GMO Answers
- Owner: CropLife International
- Website: gmoanswers.com
- Launched: July 2013; 13 years ago
- Current status: Online

= GMO Answers =

Front group launched by the agricultural biotechnology industry in July 2013

GMO Answers is a project launched by the agricultural biotechnology industry in July 2013 to participate in public debate around genetically modified organisms (GMOs) in crops in the U.S. food supply.

Cathleen Enright, then executive director of Council for Biotechnology Information, said GMO Answers was not specifically created to advocate against GMO labeling, but rather to provide accurate information about GMOs to consumers: "We have been accused of purposely hiding information. We haven't done that but now we will open the doors and provide information."

Anti-GMO activists have characterized GMO Answers as a public relations ploy by the seed biotech industry to influence an intensifying debate concerning the safety of GMOs and GMO labeling. Huffington Post reported on 130 pages of Ketchum PR internal documents discussing the launch of GMO Answers with a strategy of "embracing skepticism." Ketchum's internal documents also discussed “ongoing development of relationships” with Washington Post columnist Tamar Haspel as well as The Motley Fool and Politico.

== Background ==

The safety of GMOs has been described as the "most visible and contentious" public debate regarding food production technologies used in the U.S. food supply chain. In a January 2013 New York Times poll, 93 percent of respondents said that foods containing GMOs or genetically engineered ingredients should be identified. The Pew Research Center conducted a survey of 1,480 Americans and the results showed that over a third of Americans believe genetically modified food poses health risks. The survey made the statement, "GM foods are ___ for health than non-GM foods." 39% of the respondents responded "worse", 48% responded, no better or no worse, 10% responded better, leaving 3% of respondents that didn't answer the question. The data shows there is still a tendency for the average American to believe GM food is worse for health. Polls by the Oklahoma State University Department of Agricultural Economics have shown that over 80 percent of respondents supported mandatory labels of genetically modified food, but the same number supported labels for food containing DNA.

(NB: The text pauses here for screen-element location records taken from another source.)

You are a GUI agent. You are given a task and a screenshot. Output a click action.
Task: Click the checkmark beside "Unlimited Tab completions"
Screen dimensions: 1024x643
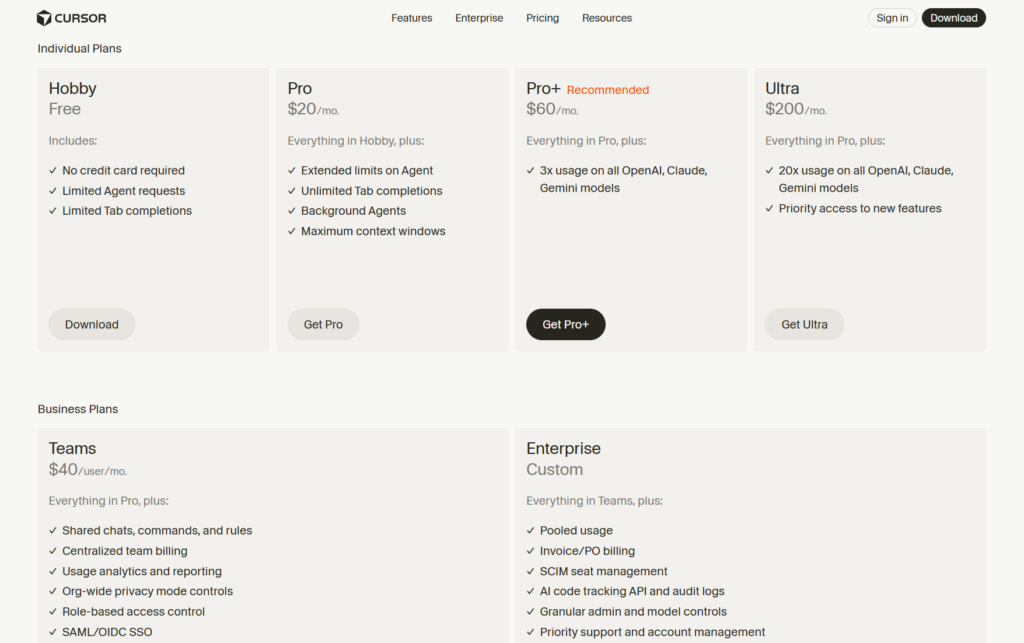(291, 190)
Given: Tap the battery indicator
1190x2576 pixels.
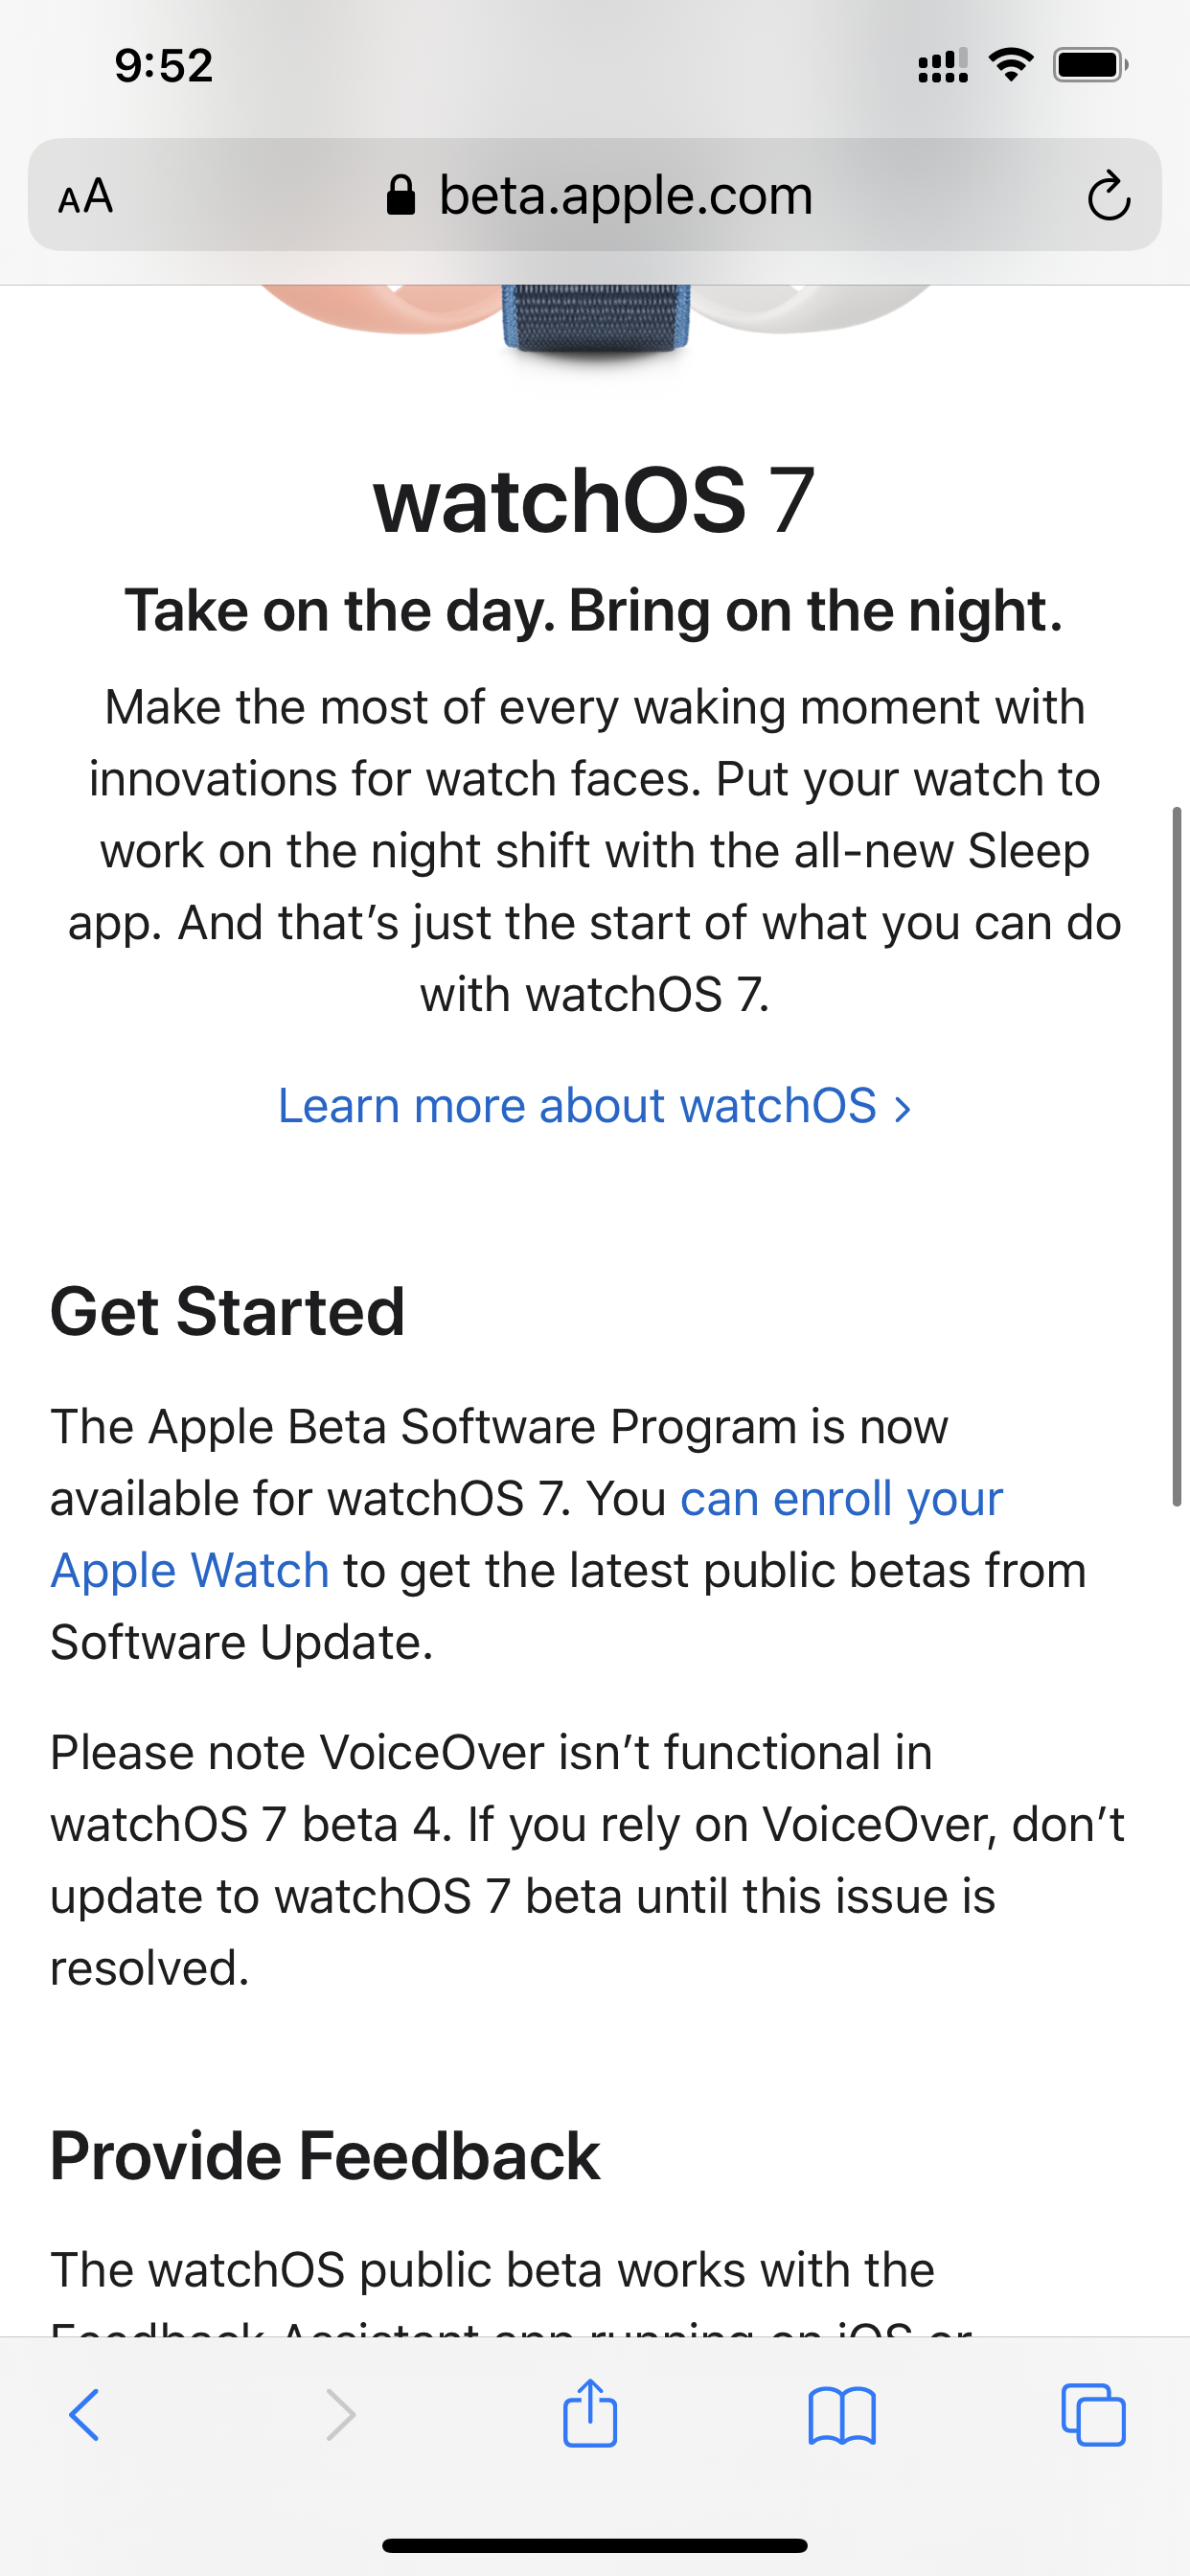Looking at the screenshot, I should [1090, 65].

There is a scientific consensus that currently available food derived from GM crops poses no greater risk to human health than conventional food, but that each GM food needs to be tested on a case-by-case basis before introduction. Nonetheless, members of the public are much less likely than scientists to perceive GM foods as safe. The legal and regulatory status of GM foods varies by country, with some nations banning or restricting them, and others permitting them with widely differing degrees of regulation.

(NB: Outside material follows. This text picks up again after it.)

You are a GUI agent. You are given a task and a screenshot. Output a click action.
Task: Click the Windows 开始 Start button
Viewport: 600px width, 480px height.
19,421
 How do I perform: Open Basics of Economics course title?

=== GMO labeling legislation ===

Growing consumer interest in transparency regarding food production has given rise to GMO labeling initiatives across the U.S. in several states. In 2012 and 2013, GMO labeling ballot initiatives were defeated in California and Washington state. Also in December 2013, Connecticut became the first state in the U.S. to enact GMO labeling legislation, followed by Maine a month later. The Connecticut and Maine bills required that any combination of contiguous Northeast states totaling at least 20 million residents must adopt similar laws in order for the regulations to take effect.

In August 2013, a Scientific American editorial called mandatory labeling of genetically modified foods a "bad idea":

The American Association for the Advancement of Science, the World Health Organization and the exceptionally vigilant European Union agree that GMOs are just as safe as other foods ... The U.S. Food and Drug Administration has tested all the GMOs on the market to determine whether they are toxic or allergenic. They are not.

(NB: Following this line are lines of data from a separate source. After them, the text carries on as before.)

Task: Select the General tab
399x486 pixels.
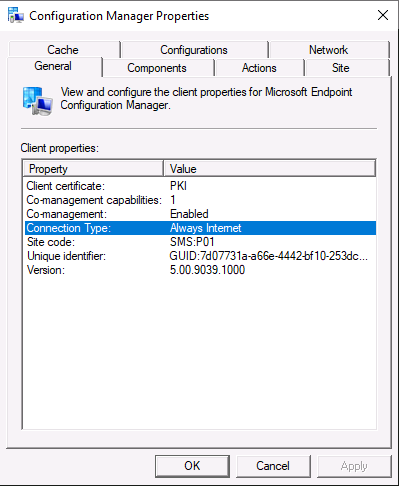Action: [54, 66]
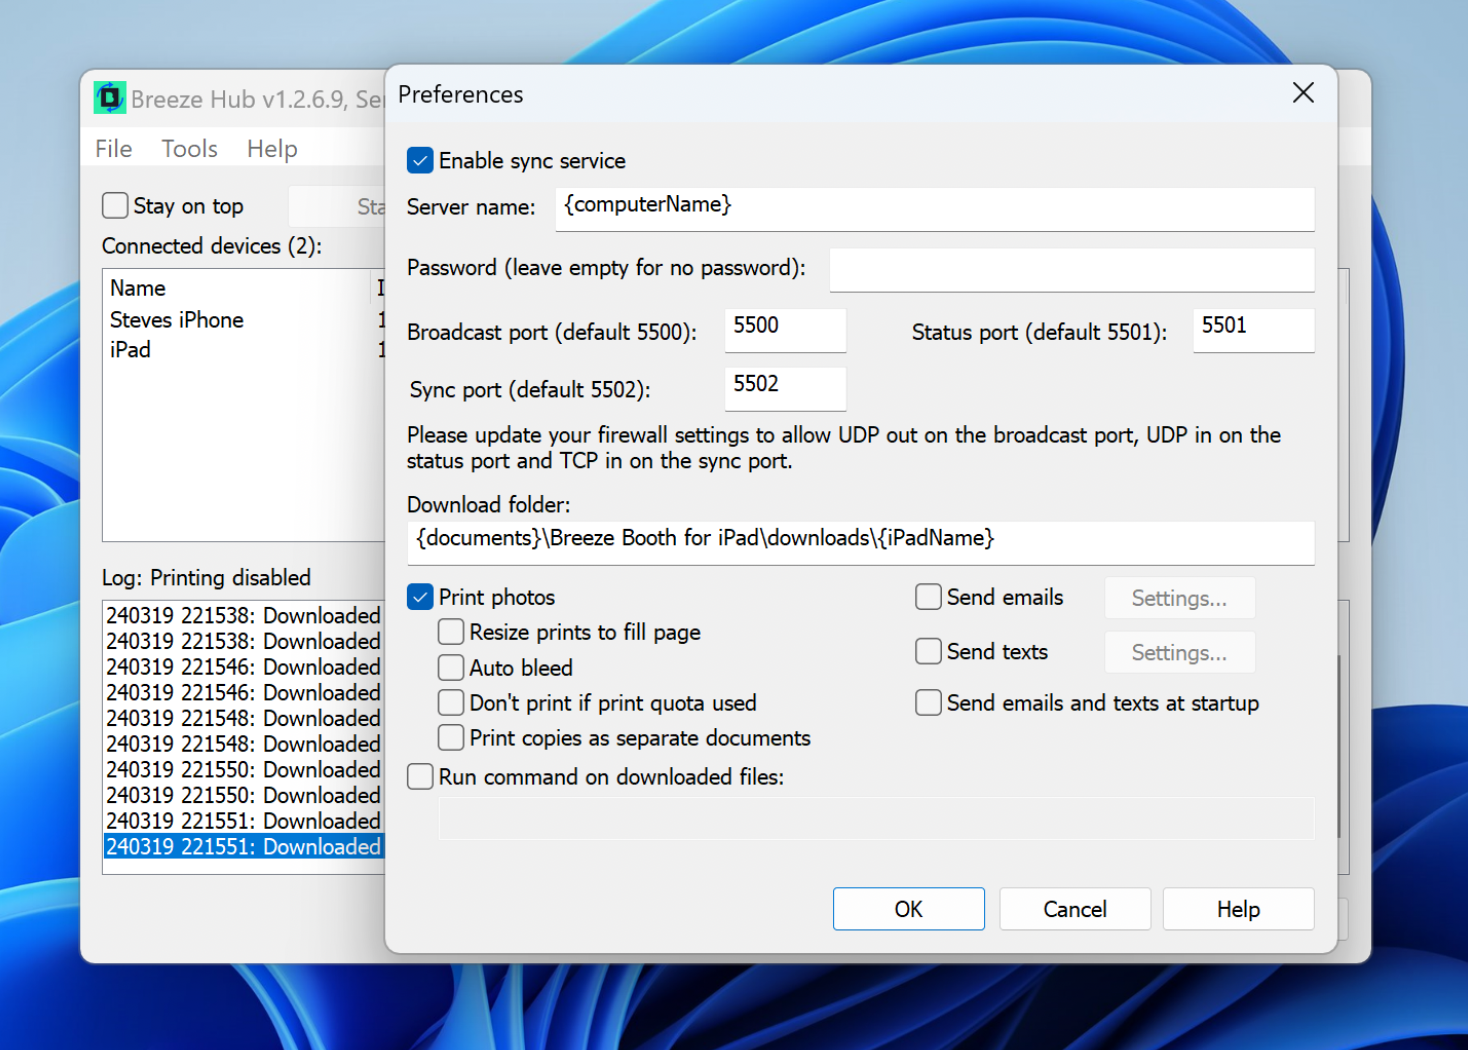This screenshot has height=1050, width=1468.
Task: Open the Help menu in menu bar
Action: (x=272, y=149)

=== GMO labeling initiatives by U.S. food producers ===

In 2013, several U.S. food producers announced plans to label or disclose the presence of GMOs in their products, including grocery retailer Whole Foods Market, restaurant chain Chipotle Mexican Grill, Inc., and ice cream maker Ben & Jerry's. In January 2014, General Mills, Inc. announced that it began manufacturing GMO-free original Cheerios in late 2013.

== GMOAnswers.com ==

In July 2013, the seed biotech industry and its partners in farming and agriculture launched the GMOAnswers.com website "to combat mounting opposition to genetically modified foods among consumer groups and activists."

Also in July 2013, Paul Schickler, president of DuPont Pioneer, the agricultural unit of DuPont, said anti-GMO interests had used the Internet effectively to disseminate their message, and that the seed biotech industry sought to employ the Internet and social media channels to similar effect: "[GMOAnswers.com] is an effort to increase the dialogue ... Over time I think we'll come to a common understanding."